● **To do**: Count the lines in the records below that contain the word "browser", and give only the number.

====================

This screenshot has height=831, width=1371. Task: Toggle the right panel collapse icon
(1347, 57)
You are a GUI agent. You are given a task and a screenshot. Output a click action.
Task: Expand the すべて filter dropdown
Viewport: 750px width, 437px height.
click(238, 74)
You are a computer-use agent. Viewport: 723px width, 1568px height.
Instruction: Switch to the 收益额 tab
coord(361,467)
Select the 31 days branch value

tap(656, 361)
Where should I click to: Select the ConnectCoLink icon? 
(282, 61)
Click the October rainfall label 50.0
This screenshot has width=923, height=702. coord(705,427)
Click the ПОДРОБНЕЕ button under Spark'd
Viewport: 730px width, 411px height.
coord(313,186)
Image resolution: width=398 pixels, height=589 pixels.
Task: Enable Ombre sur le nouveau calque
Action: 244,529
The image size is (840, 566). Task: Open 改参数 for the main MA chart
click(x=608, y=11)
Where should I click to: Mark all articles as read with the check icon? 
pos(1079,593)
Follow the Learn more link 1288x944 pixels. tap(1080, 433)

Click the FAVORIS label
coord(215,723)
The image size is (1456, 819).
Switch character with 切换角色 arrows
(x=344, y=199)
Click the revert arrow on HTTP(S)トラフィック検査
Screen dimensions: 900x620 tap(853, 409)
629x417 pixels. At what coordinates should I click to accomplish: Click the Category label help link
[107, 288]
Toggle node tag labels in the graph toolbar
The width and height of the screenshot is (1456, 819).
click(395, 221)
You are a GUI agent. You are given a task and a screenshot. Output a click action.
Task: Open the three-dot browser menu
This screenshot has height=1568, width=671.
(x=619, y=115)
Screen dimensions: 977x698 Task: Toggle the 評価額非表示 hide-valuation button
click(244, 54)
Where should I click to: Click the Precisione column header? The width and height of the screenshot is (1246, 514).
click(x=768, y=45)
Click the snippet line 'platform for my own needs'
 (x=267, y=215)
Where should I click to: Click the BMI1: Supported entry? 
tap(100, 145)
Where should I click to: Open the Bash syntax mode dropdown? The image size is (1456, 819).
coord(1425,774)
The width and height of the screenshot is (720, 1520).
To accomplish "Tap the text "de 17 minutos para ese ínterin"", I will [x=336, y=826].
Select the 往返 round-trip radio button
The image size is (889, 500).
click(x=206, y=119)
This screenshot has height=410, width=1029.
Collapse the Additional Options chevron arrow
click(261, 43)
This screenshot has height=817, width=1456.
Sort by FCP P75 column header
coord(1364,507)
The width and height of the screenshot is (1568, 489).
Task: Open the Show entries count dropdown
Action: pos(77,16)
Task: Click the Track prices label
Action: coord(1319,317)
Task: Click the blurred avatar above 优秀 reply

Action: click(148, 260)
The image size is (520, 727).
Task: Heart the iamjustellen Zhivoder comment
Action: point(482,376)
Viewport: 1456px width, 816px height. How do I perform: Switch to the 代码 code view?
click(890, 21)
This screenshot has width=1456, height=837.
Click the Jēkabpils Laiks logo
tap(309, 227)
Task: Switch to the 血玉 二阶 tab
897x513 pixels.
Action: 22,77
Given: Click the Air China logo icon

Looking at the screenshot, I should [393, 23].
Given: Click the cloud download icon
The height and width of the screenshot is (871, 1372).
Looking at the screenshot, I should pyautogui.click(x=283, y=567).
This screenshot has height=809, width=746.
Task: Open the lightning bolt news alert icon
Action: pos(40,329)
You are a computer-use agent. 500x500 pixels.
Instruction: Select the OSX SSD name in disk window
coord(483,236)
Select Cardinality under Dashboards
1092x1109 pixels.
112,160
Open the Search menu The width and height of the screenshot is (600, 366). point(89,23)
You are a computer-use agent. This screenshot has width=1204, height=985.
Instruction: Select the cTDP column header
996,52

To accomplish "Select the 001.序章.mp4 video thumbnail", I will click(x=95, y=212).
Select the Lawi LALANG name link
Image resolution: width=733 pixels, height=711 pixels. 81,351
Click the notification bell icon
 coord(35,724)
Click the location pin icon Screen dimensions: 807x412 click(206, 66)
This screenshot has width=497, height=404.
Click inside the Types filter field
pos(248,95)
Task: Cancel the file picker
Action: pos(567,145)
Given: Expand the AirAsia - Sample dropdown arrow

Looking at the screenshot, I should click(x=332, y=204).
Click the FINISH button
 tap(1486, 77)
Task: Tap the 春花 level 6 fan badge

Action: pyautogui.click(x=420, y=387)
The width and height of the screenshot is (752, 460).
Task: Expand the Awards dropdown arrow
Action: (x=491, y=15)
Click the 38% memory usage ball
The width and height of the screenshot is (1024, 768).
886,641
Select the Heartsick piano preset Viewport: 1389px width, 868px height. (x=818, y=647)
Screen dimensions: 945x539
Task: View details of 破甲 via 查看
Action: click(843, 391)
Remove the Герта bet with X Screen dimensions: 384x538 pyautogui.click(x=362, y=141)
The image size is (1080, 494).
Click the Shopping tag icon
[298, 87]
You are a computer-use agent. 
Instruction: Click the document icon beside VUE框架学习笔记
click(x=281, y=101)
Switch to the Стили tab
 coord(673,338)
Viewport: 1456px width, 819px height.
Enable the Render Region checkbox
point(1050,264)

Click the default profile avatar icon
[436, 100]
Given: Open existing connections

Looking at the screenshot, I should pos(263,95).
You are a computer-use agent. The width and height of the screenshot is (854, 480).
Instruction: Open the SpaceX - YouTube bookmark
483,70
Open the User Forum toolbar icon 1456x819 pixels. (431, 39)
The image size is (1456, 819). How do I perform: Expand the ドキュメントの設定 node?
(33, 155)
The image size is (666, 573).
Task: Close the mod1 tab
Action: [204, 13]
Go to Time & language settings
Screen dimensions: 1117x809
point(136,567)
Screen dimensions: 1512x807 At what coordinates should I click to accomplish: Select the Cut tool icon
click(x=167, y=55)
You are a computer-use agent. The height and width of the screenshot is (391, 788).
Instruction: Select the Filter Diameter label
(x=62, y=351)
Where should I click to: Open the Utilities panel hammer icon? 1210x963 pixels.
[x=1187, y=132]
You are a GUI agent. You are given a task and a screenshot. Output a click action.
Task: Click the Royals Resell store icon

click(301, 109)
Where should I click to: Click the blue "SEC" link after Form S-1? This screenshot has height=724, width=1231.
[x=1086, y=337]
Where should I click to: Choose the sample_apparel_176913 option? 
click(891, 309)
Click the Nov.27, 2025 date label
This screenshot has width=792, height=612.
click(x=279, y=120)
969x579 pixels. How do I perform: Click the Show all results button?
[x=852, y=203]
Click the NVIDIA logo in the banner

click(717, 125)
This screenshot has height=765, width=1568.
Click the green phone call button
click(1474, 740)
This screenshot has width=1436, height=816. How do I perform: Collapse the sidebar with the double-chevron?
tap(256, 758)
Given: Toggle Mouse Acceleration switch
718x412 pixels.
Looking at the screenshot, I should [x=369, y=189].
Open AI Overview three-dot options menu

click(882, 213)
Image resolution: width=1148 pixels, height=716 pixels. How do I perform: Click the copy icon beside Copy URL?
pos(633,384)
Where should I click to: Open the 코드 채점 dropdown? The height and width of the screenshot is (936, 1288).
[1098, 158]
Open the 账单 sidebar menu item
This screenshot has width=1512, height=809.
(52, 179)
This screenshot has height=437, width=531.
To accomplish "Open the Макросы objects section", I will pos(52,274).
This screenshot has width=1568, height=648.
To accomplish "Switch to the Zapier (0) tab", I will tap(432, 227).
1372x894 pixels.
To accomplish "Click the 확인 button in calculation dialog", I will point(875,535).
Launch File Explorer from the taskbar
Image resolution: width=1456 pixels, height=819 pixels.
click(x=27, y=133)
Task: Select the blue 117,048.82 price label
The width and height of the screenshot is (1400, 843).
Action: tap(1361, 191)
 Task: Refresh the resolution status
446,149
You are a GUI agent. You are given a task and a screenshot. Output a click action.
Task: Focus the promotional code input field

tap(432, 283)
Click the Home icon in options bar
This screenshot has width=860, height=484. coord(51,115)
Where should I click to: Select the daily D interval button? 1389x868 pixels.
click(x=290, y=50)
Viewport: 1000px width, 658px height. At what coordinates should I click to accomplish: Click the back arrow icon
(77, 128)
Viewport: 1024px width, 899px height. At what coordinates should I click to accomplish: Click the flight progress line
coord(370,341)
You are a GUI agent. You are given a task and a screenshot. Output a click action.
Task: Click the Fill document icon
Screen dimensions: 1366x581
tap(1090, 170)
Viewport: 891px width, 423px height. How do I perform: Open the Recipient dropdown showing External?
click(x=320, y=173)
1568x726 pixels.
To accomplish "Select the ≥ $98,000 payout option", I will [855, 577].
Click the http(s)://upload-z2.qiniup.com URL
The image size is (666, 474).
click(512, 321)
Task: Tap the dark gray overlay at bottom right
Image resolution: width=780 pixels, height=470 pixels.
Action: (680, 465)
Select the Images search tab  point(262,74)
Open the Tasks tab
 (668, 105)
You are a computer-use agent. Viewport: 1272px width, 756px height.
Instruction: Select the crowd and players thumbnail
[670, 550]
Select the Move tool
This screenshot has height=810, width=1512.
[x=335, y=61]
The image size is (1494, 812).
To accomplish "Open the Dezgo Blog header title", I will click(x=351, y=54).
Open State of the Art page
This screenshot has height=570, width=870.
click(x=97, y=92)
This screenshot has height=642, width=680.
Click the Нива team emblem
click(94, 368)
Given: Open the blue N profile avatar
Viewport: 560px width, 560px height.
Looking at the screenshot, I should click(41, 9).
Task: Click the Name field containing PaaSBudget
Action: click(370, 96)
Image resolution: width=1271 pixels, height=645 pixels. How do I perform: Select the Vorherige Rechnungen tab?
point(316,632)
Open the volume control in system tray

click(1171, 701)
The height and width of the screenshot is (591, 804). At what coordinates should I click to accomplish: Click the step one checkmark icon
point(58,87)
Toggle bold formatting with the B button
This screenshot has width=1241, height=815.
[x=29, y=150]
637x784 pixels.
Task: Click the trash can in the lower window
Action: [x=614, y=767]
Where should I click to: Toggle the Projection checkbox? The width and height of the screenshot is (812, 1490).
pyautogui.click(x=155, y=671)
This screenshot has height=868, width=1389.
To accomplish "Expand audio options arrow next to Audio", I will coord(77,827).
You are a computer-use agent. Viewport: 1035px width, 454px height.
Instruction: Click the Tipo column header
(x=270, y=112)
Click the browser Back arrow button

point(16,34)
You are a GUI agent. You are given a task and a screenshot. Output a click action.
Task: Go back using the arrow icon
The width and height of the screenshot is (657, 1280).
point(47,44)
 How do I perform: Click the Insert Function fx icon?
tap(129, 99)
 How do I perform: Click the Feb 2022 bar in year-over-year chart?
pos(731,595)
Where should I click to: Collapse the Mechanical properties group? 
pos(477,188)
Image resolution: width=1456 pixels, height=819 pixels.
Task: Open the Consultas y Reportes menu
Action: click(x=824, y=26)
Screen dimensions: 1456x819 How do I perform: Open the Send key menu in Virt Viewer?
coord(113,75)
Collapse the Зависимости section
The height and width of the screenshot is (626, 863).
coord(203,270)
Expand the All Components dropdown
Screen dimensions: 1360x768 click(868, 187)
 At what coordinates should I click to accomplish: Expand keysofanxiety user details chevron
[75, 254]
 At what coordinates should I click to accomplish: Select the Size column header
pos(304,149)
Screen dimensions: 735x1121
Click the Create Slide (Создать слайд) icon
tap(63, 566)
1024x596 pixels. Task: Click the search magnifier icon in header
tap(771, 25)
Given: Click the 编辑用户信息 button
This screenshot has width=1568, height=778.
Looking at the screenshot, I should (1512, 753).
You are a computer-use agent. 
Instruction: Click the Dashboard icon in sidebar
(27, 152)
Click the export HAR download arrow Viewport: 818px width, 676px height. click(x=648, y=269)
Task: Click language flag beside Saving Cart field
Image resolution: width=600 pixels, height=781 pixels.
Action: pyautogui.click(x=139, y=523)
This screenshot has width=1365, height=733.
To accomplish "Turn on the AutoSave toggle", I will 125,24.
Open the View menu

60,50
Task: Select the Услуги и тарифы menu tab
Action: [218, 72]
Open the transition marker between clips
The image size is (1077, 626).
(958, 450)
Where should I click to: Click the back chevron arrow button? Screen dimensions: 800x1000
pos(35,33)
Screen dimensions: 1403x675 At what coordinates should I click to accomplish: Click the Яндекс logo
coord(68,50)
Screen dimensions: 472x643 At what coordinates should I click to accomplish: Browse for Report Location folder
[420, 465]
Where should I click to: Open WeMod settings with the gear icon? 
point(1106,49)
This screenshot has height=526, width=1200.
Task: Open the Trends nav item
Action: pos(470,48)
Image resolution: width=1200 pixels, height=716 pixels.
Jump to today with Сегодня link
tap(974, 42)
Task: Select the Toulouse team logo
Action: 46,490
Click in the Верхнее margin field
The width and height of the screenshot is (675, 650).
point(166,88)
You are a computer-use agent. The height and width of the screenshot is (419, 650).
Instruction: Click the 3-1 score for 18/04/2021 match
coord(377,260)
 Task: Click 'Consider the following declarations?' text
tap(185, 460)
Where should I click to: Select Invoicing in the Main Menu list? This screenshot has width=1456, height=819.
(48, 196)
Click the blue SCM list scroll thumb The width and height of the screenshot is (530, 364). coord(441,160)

====================

● **Right answer**: 2